## Written request
Rewrite every item below, changing each "icon" to "symbol" and leaving all other text unchanged.

■ ■ ■

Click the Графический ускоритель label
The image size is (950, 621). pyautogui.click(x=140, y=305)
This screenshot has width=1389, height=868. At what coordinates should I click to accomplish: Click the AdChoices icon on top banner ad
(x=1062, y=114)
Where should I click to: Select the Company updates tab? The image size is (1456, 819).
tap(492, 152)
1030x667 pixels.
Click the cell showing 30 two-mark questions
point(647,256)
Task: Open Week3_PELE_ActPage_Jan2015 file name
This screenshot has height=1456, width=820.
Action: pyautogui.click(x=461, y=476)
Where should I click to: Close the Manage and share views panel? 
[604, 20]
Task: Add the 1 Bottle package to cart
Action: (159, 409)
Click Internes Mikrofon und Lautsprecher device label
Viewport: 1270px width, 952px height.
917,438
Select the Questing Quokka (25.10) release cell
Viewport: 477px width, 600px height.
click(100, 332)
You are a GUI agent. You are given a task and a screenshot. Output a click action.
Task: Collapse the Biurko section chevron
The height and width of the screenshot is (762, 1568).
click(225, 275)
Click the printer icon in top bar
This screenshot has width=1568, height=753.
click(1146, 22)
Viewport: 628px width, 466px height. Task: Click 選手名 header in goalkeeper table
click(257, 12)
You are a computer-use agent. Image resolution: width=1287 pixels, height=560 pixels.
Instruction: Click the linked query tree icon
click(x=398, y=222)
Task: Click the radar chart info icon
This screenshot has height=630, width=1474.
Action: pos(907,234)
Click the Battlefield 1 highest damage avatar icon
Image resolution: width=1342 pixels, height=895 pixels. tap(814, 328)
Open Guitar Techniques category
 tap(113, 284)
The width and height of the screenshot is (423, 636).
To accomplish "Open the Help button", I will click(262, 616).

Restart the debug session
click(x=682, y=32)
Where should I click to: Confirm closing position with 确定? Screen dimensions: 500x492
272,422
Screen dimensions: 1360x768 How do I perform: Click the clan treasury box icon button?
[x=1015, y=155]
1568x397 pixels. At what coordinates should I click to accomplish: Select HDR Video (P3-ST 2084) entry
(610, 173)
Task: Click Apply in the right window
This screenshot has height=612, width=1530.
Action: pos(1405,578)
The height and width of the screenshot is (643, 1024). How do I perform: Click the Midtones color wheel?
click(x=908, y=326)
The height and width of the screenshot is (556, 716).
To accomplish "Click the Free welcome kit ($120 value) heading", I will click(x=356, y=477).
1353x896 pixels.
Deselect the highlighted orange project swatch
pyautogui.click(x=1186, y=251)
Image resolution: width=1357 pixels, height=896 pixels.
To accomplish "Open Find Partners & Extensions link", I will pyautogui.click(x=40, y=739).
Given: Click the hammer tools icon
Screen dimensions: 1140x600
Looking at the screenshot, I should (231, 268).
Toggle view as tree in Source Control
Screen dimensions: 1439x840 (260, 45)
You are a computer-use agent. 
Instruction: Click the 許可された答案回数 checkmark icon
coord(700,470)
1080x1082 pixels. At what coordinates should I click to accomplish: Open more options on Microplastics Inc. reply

■ ■ ■

## Response to the task
Click the Графический ускоритель label
The image size is (950, 621). pyautogui.click(x=140, y=305)
This screenshot has width=1389, height=868. At what coordinates should I click to accomplish: Click the AdChoices symbol on top banner ad
(x=1062, y=114)
Where should I click to: Select the Company updates tab? The image size is (1456, 819).
tap(492, 152)
1030x667 pixels.
Click the cell showing 30 two-mark questions
point(647,256)
Task: Open Week3_PELE_ActPage_Jan2015 file name
This screenshot has height=1456, width=820.
Action: pyautogui.click(x=461, y=476)
Where should I click to: Close the Manage and share views panel? 
[604, 20]
Task: Add the 1 Bottle package to cart
Action: (159, 409)
Click Internes Mikrofon und Lautsprecher device label
Viewport: 1270px width, 952px height.
917,438
Select the Questing Quokka (25.10) release cell
Viewport: 477px width, 600px height.
click(100, 332)
You are a GUI agent. You are given a task and a screenshot. Output a click action.
Task: Collapse the Biurko section chevron
The height and width of the screenshot is (762, 1568).
click(225, 275)
Click the printer symbol in top bar
This screenshot has width=1568, height=753.
click(1146, 22)
Viewport: 628px width, 466px height. Task: Click 選手名 header in goalkeeper table
click(257, 12)
You are a computer-use agent. Image resolution: width=1287 pixels, height=560 pixels.
Instruction: Click the linked query tree symbol
click(x=398, y=222)
Task: Click the radar chart info symbol
This screenshot has height=630, width=1474.
Action: pos(907,234)
Click the Battlefield 1 highest damage avatar symbol
Image resolution: width=1342 pixels, height=895 pixels. tap(814, 328)
Open Guitar Techniques category
 tap(113, 284)
The width and height of the screenshot is (423, 636).
To accomplish "Open the Help button", I will click(262, 616).

Restart the debug session
click(x=682, y=32)
Where should I click to: Confirm closing position with 确定? Screen dimensions: 500x492
272,422
Screen dimensions: 1360x768 How do I perform: Click the clan treasury box symbol button?
[x=1015, y=155]
1568x397 pixels. At what coordinates should I click to accomplish: Select HDR Video (P3-ST 2084) entry
(610, 173)
Task: Click Apply in the right window
This screenshot has height=612, width=1530.
Action: pos(1405,578)
The height and width of the screenshot is (643, 1024). How do I perform: Click the Midtones color wheel?
click(x=908, y=326)
The height and width of the screenshot is (556, 716).
To accomplish "Click the Free welcome kit ($120 value) heading", I will click(x=356, y=477).
1353x896 pixels.
Deselect the highlighted orange project swatch
pyautogui.click(x=1186, y=251)
Image resolution: width=1357 pixels, height=896 pixels.
To accomplish "Open Find Partners & Extensions link", I will pyautogui.click(x=40, y=739).
Given: Click the hammer tools symbol
Screen dimensions: 1140x600
Looking at the screenshot, I should (231, 268).
Toggle view as tree in Source Control
Screen dimensions: 1439x840 (260, 45)
You are a computer-use agent. 
Instruction: Click the 許可された答案回数 checkmark symbol
coord(700,470)
1080x1082 pixels. At what coordinates should I click to accomplish: Open more options on Microplastics Inc. reply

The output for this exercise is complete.